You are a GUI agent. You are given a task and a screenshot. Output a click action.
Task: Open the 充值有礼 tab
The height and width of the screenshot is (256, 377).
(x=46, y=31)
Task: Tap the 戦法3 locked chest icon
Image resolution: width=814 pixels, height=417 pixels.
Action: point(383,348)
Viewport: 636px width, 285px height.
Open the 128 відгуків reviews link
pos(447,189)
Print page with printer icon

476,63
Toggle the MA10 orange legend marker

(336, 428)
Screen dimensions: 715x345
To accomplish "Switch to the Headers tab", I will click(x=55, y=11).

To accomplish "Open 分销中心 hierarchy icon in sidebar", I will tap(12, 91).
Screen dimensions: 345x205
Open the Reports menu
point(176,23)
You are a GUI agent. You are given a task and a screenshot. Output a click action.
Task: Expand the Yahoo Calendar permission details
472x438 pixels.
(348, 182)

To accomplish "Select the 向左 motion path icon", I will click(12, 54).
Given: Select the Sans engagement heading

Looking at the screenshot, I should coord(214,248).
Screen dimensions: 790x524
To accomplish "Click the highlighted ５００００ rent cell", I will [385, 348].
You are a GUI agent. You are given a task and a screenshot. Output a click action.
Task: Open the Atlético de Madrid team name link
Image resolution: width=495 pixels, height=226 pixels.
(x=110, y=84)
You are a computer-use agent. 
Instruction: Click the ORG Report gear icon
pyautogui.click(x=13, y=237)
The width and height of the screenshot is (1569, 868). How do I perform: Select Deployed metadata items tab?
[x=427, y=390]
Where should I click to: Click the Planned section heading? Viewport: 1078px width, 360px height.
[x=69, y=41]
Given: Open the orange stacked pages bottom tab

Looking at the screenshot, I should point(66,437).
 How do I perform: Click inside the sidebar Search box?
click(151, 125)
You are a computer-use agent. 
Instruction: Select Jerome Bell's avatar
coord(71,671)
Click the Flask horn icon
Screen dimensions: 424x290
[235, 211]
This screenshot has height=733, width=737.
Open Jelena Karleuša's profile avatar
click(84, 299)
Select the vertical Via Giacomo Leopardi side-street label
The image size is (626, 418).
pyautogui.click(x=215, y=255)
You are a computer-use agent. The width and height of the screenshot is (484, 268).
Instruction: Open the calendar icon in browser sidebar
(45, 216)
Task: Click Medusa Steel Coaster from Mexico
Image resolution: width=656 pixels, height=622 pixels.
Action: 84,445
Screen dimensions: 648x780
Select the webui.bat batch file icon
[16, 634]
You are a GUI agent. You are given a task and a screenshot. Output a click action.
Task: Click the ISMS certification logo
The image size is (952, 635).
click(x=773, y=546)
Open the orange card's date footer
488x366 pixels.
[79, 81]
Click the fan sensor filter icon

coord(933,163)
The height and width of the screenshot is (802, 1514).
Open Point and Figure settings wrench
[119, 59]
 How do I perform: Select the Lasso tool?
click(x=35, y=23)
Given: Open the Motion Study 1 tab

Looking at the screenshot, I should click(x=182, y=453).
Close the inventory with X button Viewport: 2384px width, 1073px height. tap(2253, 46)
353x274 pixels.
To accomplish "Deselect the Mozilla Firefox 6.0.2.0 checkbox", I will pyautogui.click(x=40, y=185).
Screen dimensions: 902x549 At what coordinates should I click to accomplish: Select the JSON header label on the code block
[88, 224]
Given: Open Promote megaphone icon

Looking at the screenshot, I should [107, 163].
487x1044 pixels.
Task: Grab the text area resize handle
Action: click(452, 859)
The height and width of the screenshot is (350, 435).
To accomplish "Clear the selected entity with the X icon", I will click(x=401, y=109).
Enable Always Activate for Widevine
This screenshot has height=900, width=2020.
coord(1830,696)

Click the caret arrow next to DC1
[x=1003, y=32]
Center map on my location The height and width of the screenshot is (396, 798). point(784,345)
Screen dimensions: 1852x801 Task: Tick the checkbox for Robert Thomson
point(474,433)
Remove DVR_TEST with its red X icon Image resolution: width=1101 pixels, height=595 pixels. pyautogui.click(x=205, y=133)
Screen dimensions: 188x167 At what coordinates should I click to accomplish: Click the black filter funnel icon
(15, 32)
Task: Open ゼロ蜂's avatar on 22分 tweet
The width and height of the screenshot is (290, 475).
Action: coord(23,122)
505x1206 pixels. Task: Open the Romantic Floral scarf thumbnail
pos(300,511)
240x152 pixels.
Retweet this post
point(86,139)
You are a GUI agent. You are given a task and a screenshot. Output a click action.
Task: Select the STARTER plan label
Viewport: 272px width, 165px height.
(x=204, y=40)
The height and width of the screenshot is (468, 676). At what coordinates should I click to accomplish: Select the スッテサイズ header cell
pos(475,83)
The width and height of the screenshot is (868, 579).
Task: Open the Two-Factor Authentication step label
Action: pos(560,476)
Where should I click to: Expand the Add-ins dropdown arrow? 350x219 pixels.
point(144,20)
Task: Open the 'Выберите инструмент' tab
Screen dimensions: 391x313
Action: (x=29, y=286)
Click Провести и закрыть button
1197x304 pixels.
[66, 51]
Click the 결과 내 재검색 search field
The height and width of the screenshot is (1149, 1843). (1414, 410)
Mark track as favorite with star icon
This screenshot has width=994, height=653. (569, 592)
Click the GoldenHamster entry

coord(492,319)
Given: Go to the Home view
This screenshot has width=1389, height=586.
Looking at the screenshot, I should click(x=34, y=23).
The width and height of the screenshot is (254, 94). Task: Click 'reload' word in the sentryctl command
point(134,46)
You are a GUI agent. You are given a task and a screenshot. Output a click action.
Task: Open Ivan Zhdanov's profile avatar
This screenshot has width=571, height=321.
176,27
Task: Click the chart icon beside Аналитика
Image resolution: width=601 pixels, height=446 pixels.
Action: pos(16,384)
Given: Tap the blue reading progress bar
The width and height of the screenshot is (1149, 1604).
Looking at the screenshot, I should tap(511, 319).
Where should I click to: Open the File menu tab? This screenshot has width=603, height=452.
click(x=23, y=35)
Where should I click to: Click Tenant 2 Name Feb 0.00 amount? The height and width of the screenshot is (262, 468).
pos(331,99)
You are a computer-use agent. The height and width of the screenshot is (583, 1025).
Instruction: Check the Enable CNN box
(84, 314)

════════════════

Reproduce the material precisely, including every line.

__RESULT BELOW__
You are a GUI agent. You are given a task and a screenshot. Output a click action.
Task: Open the 充值有礼 tab
The height and width of the screenshot is (256, 377).
(x=46, y=31)
Task: Tap the 戦法3 locked chest icon
Image resolution: width=814 pixels, height=417 pixels.
Action: point(383,348)
Viewport: 636px width, 285px height.
Open the 128 відгуків reviews link
pos(447,189)
Print page with printer icon

476,63
Toggle the MA10 orange legend marker

(336, 428)
Screen dimensions: 715x345
To accomplish "Switch to the Headers tab", I will click(x=55, y=11).

To accomplish "Open 分销中心 hierarchy icon in sidebar", I will tap(12, 91).
Screen dimensions: 345x205
Open the Reports menu
point(176,23)
You are a GUI agent. You are given a task and a screenshot. Output a click action.
Task: Expand the Yahoo Calendar permission details
472x438 pixels.
(348, 182)

To accomplish "Select the 向左 motion path icon", I will click(12, 54).
Given: Select the Sans engagement heading

Looking at the screenshot, I should coord(214,248).
Screen dimensions: 790x524
To accomplish "Click the highlighted ５００００ rent cell", I will [385, 348].
You are a GUI agent. You are given a task and a screenshot. Output a click action.
Task: Open the Atlético de Madrid team name link
Image resolution: width=495 pixels, height=226 pixels.
(x=110, y=84)
You are a computer-use agent. 
Instruction: Click the ORG Report gear icon
pyautogui.click(x=13, y=237)
The width and height of the screenshot is (1569, 868). How do I perform: Select Deployed metadata items tab?
[x=427, y=390]
Where should I click to: Click the Planned section heading? Viewport: 1078px width, 360px height.
[x=69, y=41]
Given: Open the orange stacked pages bottom tab

Looking at the screenshot, I should point(66,437).
 How do I perform: Click inside the sidebar Search box?
click(151, 125)
You are a computer-use agent. 
Instruction: Select Jerome Bell's avatar
coord(71,671)
Click the Flask horn icon
Screen dimensions: 424x290
[235, 211]
This screenshot has height=733, width=737.
Open Jelena Karleuša's profile avatar
click(84, 299)
Select the vertical Via Giacomo Leopardi side-street label
The image size is (626, 418).
pyautogui.click(x=215, y=255)
You are a computer-use agent. The width and height of the screenshot is (484, 268).
Instruction: Open the calendar icon in browser sidebar
(45, 216)
Task: Click Medusa Steel Coaster from Mexico
Image resolution: width=656 pixels, height=622 pixels.
Action: 84,445
Screen dimensions: 648x780
Select the webui.bat batch file icon
[16, 634]
You are a GUI agent. You are given a task and a screenshot. Output a click action.
Task: Click the ISMS certification logo
The image size is (952, 635).
click(x=773, y=546)
Open the orange card's date footer
488x366 pixels.
[79, 81]
Click the fan sensor filter icon

coord(933,163)
The height and width of the screenshot is (802, 1514).
Open Point and Figure settings wrench
[119, 59]
 How do I perform: Select the Lasso tool?
click(x=35, y=23)
Given: Open the Motion Study 1 tab

Looking at the screenshot, I should click(x=182, y=453).
Close the inventory with X button Viewport: 2384px width, 1073px height. tap(2253, 46)
353x274 pixels.
To accomplish "Deselect the Mozilla Firefox 6.0.2.0 checkbox", I will pyautogui.click(x=40, y=185).
Screen dimensions: 902x549 At what coordinates should I click to accomplish: Select the JSON header label on the code block
[88, 224]
Given: Open Promote megaphone icon

Looking at the screenshot, I should [107, 163].
487x1044 pixels.
Task: Grab the text area resize handle
Action: click(452, 859)
The height and width of the screenshot is (350, 435).
To accomplish "Clear the selected entity with the X icon", I will click(x=401, y=109).
Enable Always Activate for Widevine
This screenshot has height=900, width=2020.
coord(1830,696)

Click the caret arrow next to DC1
[x=1003, y=32]
Center map on my location The height and width of the screenshot is (396, 798). point(784,345)
Screen dimensions: 1852x801 Task: Tick the checkbox for Robert Thomson
point(474,433)
Remove DVR_TEST with its red X icon Image resolution: width=1101 pixels, height=595 pixels. pyautogui.click(x=205, y=133)
Screen dimensions: 188x167 At what coordinates should I click to accomplish: Click the black filter funnel icon
(15, 32)
Task: Open ゼロ蜂's avatar on 22分 tweet
The width and height of the screenshot is (290, 475).
Action: coord(23,122)
505x1206 pixels. Task: Open the Romantic Floral scarf thumbnail
pos(300,511)
240x152 pixels.
Retweet this post
point(86,139)
You are a GUI agent. You are given a task and a screenshot. Output a click action.
Task: Select the STARTER plan label
Viewport: 272px width, 165px height.
(x=204, y=40)
The height and width of the screenshot is (468, 676). At what coordinates should I click to accomplish: Select the スッテサイズ header cell
pos(475,83)
The width and height of the screenshot is (868, 579).
Task: Open the Two-Factor Authentication step label
Action: pos(560,476)
Where should I click to: Expand the Add-ins dropdown arrow? 350x219 pixels.
point(144,20)
Task: Open the 'Выберите инструмент' tab
Screen dimensions: 391x313
Action: (x=29, y=286)
Click Провести и закрыть button
1197x304 pixels.
[66, 51]
Click the 결과 내 재검색 search field
The height and width of the screenshot is (1149, 1843). (1414, 410)
Mark track as favorite with star icon
This screenshot has width=994, height=653. (569, 592)
Click the GoldenHamster entry

coord(492,319)
Given: Go to the Home view
This screenshot has width=1389, height=586.
Looking at the screenshot, I should click(x=34, y=23).
The width and height of the screenshot is (254, 94). Task: Click 'reload' word in the sentryctl command
point(134,46)
You are a GUI agent. You are given a task and a screenshot. Output a click action.
Task: Open Ivan Zhdanov's profile avatar
This screenshot has width=571, height=321.
176,27
Task: Click the chart icon beside Аналитика
Image resolution: width=601 pixels, height=446 pixels.
Action: pos(16,384)
Given: Tap the blue reading progress bar
The width and height of the screenshot is (1149, 1604).
Looking at the screenshot, I should tap(511, 319).
Where should I click to: Open the File menu tab? This screenshot has width=603, height=452.
click(x=23, y=35)
Where should I click to: Click Tenant 2 Name Feb 0.00 amount? The height and width of the screenshot is (262, 468).
pos(331,99)
You are a computer-use agent. The height and width of the screenshot is (583, 1025).
Instruction: Check the Enable CNN box
(84, 314)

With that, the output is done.